**Prompt**:
Everything from the line containing "Bảo hành & Đổi trả (1026, 1379)" through the end of the entries should be transcribed exactly. Leave out all other lines.
Dataset content section start
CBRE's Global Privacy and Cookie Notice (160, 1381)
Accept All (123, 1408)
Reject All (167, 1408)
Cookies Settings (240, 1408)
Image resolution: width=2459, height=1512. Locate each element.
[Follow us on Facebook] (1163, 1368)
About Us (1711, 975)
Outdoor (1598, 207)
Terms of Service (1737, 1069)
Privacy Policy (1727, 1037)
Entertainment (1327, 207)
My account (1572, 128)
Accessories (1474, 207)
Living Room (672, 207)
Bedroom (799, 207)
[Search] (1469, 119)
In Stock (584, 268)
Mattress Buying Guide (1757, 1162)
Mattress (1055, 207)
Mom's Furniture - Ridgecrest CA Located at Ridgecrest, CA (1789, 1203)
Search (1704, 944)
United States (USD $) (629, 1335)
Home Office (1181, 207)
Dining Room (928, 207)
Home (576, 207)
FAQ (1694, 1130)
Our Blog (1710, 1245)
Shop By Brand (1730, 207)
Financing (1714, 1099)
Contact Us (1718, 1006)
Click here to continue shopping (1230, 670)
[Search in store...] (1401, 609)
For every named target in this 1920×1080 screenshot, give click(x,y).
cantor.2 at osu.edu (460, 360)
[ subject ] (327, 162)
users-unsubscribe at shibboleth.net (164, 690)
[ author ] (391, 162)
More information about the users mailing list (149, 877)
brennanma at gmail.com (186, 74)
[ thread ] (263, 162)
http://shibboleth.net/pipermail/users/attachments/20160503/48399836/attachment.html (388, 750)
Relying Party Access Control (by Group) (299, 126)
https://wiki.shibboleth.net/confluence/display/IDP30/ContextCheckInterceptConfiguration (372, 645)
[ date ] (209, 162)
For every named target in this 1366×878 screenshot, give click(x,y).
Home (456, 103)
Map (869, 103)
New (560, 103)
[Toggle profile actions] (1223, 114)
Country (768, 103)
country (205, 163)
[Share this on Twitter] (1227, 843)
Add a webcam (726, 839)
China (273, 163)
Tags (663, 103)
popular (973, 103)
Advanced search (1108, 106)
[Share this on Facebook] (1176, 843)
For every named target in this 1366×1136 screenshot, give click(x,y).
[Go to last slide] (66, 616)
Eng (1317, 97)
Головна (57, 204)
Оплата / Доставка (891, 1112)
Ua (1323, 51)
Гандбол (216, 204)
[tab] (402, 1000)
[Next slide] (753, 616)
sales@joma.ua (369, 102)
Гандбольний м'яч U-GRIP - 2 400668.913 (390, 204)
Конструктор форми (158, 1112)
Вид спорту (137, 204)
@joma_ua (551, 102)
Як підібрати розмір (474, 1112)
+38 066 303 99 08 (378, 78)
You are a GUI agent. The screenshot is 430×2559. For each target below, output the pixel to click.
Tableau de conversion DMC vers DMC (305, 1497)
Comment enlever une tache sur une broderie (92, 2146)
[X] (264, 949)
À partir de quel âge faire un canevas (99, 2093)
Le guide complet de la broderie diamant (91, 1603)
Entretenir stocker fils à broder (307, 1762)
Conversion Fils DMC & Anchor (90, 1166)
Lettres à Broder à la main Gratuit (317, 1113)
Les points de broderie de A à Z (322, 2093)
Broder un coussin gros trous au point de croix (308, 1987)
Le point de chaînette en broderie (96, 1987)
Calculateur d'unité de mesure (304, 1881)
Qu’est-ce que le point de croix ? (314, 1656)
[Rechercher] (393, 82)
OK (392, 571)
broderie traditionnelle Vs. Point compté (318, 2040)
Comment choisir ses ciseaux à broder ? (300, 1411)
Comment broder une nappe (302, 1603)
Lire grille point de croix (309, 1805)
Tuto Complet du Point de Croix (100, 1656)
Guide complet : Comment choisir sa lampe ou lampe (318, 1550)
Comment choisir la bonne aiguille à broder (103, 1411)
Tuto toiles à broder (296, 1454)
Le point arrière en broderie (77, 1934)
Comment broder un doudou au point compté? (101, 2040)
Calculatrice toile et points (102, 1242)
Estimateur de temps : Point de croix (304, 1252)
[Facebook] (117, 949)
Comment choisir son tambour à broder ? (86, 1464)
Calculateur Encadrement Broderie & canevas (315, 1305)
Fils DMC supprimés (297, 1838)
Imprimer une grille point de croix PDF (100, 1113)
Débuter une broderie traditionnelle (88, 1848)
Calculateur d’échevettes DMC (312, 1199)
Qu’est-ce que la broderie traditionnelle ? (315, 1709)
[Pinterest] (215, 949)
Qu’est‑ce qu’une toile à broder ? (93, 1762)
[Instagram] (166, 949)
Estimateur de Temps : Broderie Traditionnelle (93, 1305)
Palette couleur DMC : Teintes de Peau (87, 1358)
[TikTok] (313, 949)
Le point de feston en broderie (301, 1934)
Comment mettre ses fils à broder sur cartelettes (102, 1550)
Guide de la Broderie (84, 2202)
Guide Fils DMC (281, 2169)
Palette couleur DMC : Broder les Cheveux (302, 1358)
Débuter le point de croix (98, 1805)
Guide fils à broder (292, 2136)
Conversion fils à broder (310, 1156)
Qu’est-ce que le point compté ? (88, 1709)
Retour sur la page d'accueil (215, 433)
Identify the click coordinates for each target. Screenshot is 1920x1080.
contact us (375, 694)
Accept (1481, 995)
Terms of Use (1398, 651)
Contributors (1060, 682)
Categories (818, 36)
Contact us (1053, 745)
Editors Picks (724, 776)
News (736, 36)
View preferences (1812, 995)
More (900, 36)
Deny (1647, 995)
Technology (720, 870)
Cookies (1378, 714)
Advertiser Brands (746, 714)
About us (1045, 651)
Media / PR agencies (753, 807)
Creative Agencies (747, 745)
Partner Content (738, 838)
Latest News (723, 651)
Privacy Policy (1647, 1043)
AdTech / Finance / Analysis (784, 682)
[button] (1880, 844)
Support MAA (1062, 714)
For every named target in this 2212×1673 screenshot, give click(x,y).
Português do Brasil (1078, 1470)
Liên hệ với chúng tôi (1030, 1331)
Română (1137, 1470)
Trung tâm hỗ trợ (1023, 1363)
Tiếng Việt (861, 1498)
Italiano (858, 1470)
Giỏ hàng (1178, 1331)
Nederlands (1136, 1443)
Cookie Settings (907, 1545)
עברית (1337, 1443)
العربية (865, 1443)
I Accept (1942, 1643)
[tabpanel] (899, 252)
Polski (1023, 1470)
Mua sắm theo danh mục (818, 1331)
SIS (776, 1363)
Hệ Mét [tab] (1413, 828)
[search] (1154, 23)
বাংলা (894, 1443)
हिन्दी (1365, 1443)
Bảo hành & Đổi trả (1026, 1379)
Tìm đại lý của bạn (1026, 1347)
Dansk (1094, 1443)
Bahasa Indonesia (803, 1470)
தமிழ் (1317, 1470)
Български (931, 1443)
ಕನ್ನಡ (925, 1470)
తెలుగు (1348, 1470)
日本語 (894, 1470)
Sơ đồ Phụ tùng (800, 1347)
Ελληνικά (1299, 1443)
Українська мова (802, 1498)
Dataset content section end
**Reply**:
Bảo hành & Đổi trả (1026, 1379)
Tìm đại lý của bạn (1026, 1347)
Dansk (1094, 1443)
Bahasa Indonesia (803, 1470)
தமிழ் (1317, 1470)
Български (931, 1443)
ಕನ್ನಡ (925, 1470)
తెలుగు (1348, 1470)
日本語 (894, 1470)
Sơ đồ Phụ tùng (800, 1347)
Ελληνικά (1299, 1443)
Українська мова (802, 1498)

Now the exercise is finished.